Brazilian municipality located in the north of the state of Minas Gerais

Location of Jequitaí within the state of Minas Gerais

Jequitaí is a Brazilian municipality located in the north of the state of Minas Gerais. In 2020 the population was 7,468 in a total area of 1,268 km^{2}. It became a municipality in 1948.

==Geography==
Jequitaí is located on the Jequitaí River, a tributary of the São Francisco River at an elevation of 517 meters. It is east of the nearest population center, Pirapora, which lies at a distance of 66 km. Montes Claros is 103 km. to the northeast. Neighboring municipalities are: Pirapora, Claro dos Poções, Coração de Jesus. Jequitaí is part of the statistical microregion of Pirapora.

==Economic activities==
The most important economic activities are cattle raising (41,000 head in 2006) and agriculture.
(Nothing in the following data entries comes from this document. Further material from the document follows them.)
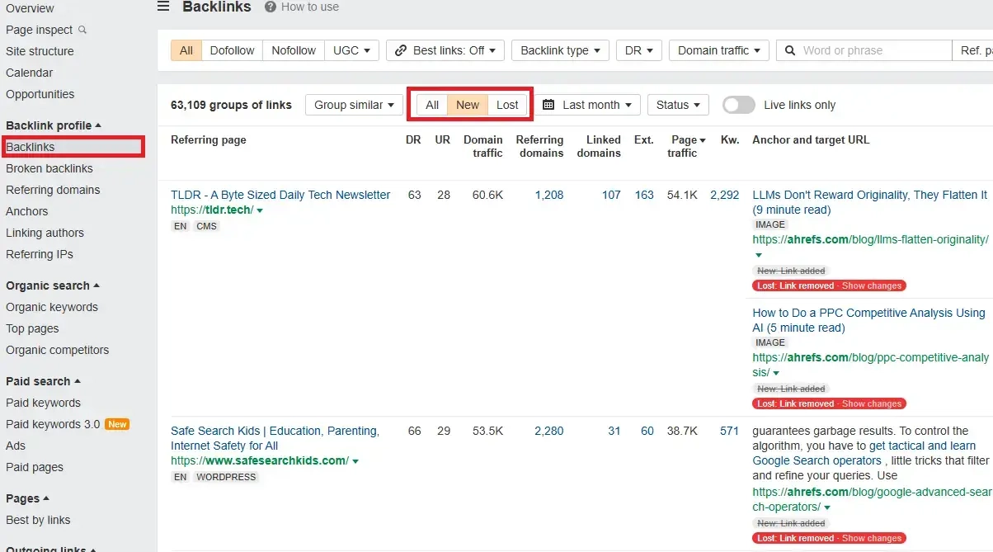Open the Backlink type dropdown

pyautogui.click(x=560, y=50)
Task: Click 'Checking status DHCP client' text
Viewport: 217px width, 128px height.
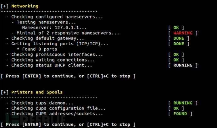Action: [x=51, y=65]
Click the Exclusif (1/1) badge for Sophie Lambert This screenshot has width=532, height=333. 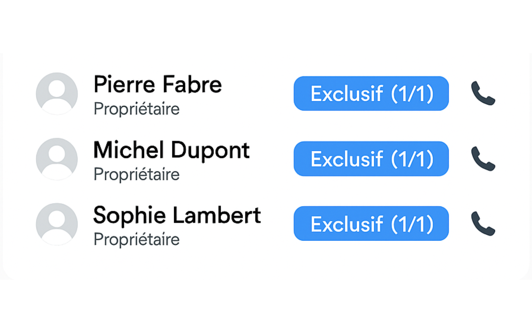coord(371,223)
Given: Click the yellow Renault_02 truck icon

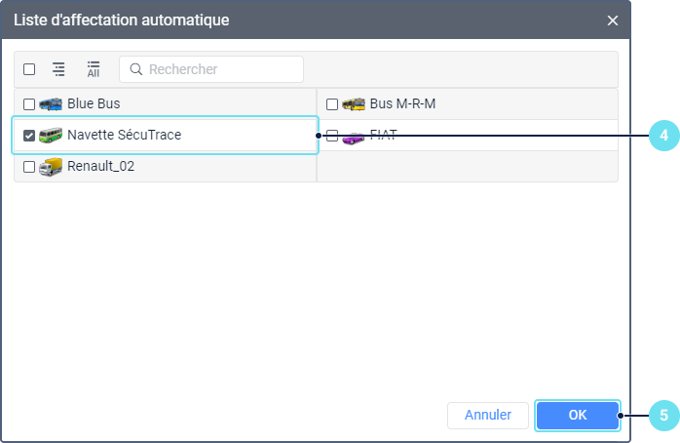Looking at the screenshot, I should coord(51,167).
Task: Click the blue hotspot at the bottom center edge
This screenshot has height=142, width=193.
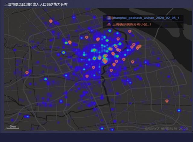Action: coord(102,128)
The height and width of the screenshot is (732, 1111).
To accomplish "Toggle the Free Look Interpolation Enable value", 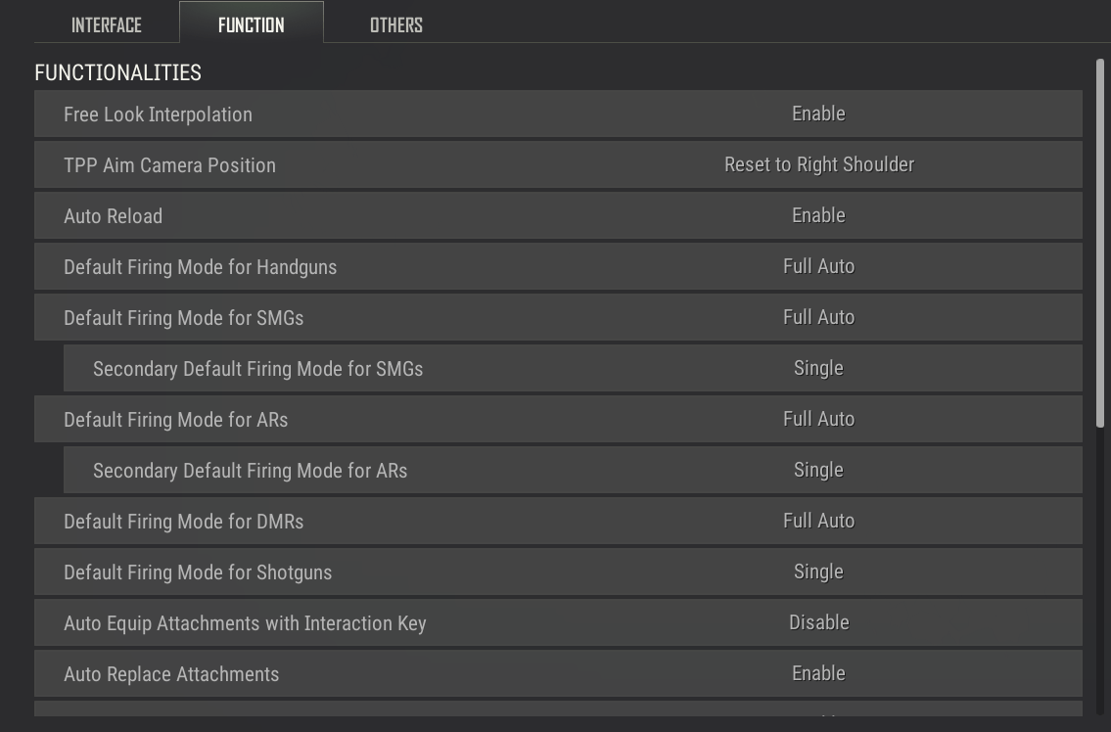I will [x=818, y=114].
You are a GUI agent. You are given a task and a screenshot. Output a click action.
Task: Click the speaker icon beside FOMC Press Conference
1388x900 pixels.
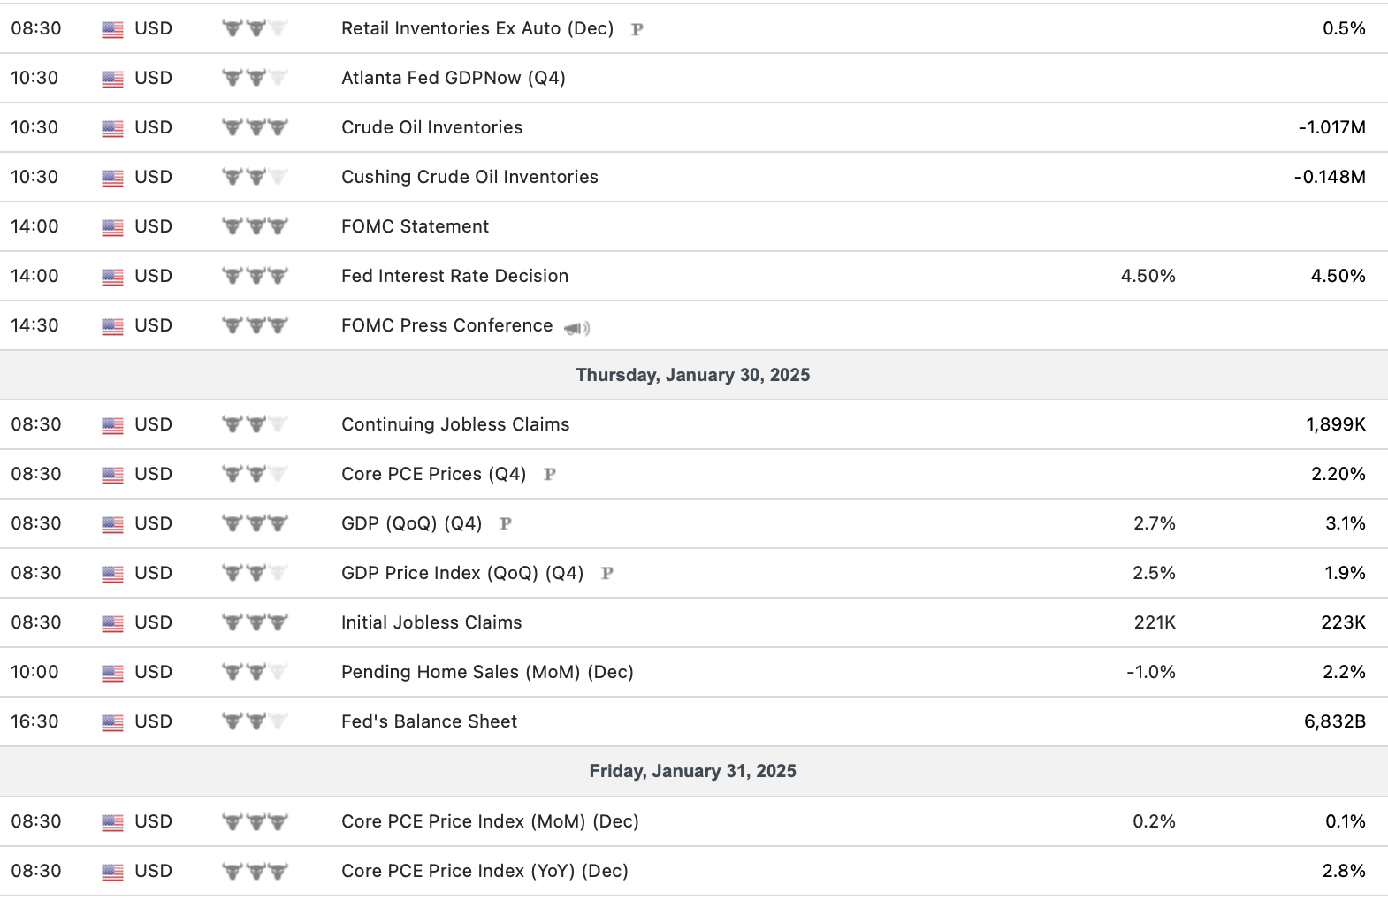[576, 328]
The GDP in 2005 was R$30,637,000. The most important agricultural crops are bananas, coconuts, rice, sugarcane, beans and corn. There were 314 automobiles. In the rural area there were 514 producers. The total area of agricultural land was 45,000 hectares in 2006, of which 8,500 ha. were planted in crops. As of 2006 there were 99 tractors. In the urban area there was one banking agency in 2006.

==Health and education==
This municipality is isolated from major population centers and suffers from drought and poor soils.
- Municipal Human Development Index: 0.705 (2000)
- State ranking: 521 out of 853 municipalities as of 2000
- National ranking: 2,903 out of 5,138 municipalities as of 2000

The highest ranking municipality in Minas Gerais in 2000 was Poços de Caldas with 0.841, while the lowest was Setubinha with 0.568. Nationally the highest was São Caetano do Sul in São Paulo with 0.919, while the lowest was Setubinha.

- Degree of urbanization: 68.35% (2000)
- Infant mortality rate: 28.37 (2000) The rate for Minas Gerais was 17.40; the rate for Brazil was 18.91.
- Illiteracy rate: 24.74% (15 years old or older)(Data from 2000) The rate for Minas Gerais was 11.96; the rate for Brazil was 13.63
- Urban area covered by sewage system: 0.20%--the rate for Minas Gerais was 81.39%
- Health centers and hospitals: 05 health centerS. There were no hospitals. The nearest hospital was in Pirapora.